The platform that allows this type of connectivity is provided by the nonprofit California Telehealth Network, which recently teamed up with video conferencing firms Arkadin and Vidyo. The joint effort allows network members, which include community clinics and critical-access hospitals such as Sonoma Valley Hospital, to connect patients and providers using a standard wired or wireless Internet connection.

"We bring them things that allow them to connect to resources in Northern California that are not easily accessible. We help save them money, leveraging economies of scale," said Eric Brown, the California Telehealth Network's president and CEO.

Mark Noble, senior director of product marketing for Vidyo, said that nationally there has been a "perfect storm brewing" for rapid adoption of telemedicine. Politicians in Washington eager to grapple with the skyrocketing costs of health care are turning to telemedicine, he said.

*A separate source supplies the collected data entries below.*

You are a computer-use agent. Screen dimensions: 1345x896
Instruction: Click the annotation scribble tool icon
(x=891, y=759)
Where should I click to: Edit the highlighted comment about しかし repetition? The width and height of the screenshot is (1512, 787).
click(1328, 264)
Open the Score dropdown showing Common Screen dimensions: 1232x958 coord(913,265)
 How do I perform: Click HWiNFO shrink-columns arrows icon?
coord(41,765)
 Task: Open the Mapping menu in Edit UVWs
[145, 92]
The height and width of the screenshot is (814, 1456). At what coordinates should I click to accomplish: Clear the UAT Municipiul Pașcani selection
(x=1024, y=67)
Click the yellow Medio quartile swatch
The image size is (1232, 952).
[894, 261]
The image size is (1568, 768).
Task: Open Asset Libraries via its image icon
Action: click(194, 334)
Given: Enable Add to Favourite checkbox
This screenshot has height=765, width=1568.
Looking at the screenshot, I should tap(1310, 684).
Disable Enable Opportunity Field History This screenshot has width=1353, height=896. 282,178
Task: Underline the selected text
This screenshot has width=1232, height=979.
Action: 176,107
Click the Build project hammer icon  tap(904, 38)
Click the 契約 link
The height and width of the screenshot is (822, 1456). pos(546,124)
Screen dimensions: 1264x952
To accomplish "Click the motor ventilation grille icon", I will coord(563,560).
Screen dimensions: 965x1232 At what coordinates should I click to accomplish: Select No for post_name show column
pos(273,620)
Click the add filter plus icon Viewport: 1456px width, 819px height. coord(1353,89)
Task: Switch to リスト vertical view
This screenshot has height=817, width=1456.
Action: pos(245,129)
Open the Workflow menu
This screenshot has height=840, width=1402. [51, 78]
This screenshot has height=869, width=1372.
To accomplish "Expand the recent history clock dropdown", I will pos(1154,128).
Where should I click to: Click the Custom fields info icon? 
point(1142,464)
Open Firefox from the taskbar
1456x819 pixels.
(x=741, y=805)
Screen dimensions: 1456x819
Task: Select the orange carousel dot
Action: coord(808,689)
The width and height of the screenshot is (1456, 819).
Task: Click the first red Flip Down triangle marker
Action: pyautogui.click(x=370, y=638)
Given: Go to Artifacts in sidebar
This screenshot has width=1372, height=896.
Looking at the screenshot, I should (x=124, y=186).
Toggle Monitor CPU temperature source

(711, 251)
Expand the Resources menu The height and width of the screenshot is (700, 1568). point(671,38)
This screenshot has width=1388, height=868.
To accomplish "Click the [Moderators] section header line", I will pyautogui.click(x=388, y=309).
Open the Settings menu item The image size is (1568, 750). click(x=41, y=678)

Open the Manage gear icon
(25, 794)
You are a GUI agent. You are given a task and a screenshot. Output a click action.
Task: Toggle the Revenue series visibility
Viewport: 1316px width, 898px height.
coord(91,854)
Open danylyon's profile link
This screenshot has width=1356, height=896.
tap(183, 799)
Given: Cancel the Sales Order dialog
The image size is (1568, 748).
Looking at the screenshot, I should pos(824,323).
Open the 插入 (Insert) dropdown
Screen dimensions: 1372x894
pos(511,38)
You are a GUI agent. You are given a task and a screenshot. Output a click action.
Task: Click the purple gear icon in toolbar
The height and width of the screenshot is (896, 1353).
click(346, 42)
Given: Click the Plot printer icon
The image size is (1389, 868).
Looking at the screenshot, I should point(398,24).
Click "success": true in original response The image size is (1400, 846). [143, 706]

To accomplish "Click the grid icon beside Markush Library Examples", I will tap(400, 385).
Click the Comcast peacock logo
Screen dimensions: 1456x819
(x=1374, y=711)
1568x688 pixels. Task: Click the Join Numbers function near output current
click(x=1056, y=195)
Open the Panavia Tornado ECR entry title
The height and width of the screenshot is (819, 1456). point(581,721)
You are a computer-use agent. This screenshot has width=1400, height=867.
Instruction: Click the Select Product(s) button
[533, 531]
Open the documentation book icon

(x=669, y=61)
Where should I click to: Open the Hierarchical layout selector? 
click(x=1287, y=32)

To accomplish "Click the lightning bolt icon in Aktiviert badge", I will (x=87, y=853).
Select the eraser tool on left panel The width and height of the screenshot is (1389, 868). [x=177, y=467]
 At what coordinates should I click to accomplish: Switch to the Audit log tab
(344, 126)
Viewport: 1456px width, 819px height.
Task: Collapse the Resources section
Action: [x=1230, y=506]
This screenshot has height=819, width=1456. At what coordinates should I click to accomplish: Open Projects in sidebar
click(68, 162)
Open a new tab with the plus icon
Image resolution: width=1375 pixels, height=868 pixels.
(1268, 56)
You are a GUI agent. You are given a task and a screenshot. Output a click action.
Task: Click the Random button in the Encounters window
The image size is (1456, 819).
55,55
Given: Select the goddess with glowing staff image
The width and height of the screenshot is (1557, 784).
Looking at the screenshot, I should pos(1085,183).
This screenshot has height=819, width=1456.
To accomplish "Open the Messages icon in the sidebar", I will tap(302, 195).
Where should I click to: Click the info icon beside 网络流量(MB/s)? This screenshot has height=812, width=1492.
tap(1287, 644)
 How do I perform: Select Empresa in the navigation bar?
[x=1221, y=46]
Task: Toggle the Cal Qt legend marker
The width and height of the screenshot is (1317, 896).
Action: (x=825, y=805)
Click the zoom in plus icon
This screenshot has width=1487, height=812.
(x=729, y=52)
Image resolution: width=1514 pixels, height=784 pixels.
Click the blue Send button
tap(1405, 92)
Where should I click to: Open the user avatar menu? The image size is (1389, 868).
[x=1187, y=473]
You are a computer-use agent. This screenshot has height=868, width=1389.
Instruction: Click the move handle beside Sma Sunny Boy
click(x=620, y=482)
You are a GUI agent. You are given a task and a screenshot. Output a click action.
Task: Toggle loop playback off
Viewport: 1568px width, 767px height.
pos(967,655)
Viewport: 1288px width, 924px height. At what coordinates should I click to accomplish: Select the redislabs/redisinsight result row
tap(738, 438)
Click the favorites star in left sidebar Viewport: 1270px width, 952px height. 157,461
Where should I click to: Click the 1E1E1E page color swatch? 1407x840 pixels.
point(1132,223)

"The political climate has become right," Noble said. "The cost of health care has to be brought under control."

Meanwhile, the North Coast's largest health care providers, Kaiser Permanente and Sutter Health, continue to adopt telemedicine in new ways.

At Kaiser, the "video visit" is directly integrated with the provider's system of electronic medical records. In the near future, some Kaiser members will be able to conduct video visits using mobile devices that use either Apple's iOS or Google's Android operating system.

"This is a huge deal. From a technology standpoint, this is one of our biggest operational improvements to our members," said Dr. Hari Lakshmanan, a physical medicine specialist and Kaiser's assistant physician in chief for technology.

Lakshmanan said Kaiser is working to ensure the service has a secure firewall and other safety features before "we roll it out to all our members."

Sutter Medical Center in Santa Rosa, which was one of the North Coast's early adopters of telemedicine in the intensive-care setting, has begun using the technology for acute stroke care.

Dr. John Stein, chairman of the medical center's emergency department, said ER doctors now have instantaneous access to neurologists based at California Pacific Medical Center.

The rapid consultations are a crucial part of treating stroke patients with new life-saving "clot buster medications," Stein said. But he said these medications can be difficult to use "without the help of real-time neurological guidance."

The future of telemedicine is currently being developed by companies like OffSiteCare in Sebastopol that are tying to expand the practice beyond its commonplace use as a telemonitoring tool.

The company, which was founded by Sebastopol's Dr. Jim Gude, who used to be the director of Sutter Medical Center's electronic ICU, is currently moving into areas of medicine that do not typically use telemedicine.

OffSiteCare CEO Jeff Dunbar said the company is providing dialysis consultation at St. Joseph Health Hospital in Eureka, where a nephrologist either in Petaluma or on the East Coast provides the vital guidance to prescribe the "cocktail" that runs through a patient's blood during dialysis.

"As far as we know, nobody else is doing dialysis by telemedicine," Dunbar said.

Dunbar said that the same economic forces that are driving health care away from the costly hospital setting are pushing telemedicine into new models of health care, such as the patient-centered medical home, and patients' homes as well.

Dunbar said telemedicine is catching up to the simplicity of consumer devices like the Kindle or the iPhone, where "you a press button and a gal comes on and says, 'I'm here to help you.' Why can't that be a physician?"

Using inexpensive peripheral medical devices that connect to consumer mobile products revives an old practice could soon return to the medical industry, he said.

"It's a house-call without the doctor getting in the car and driving to someone's house," Dunbar said.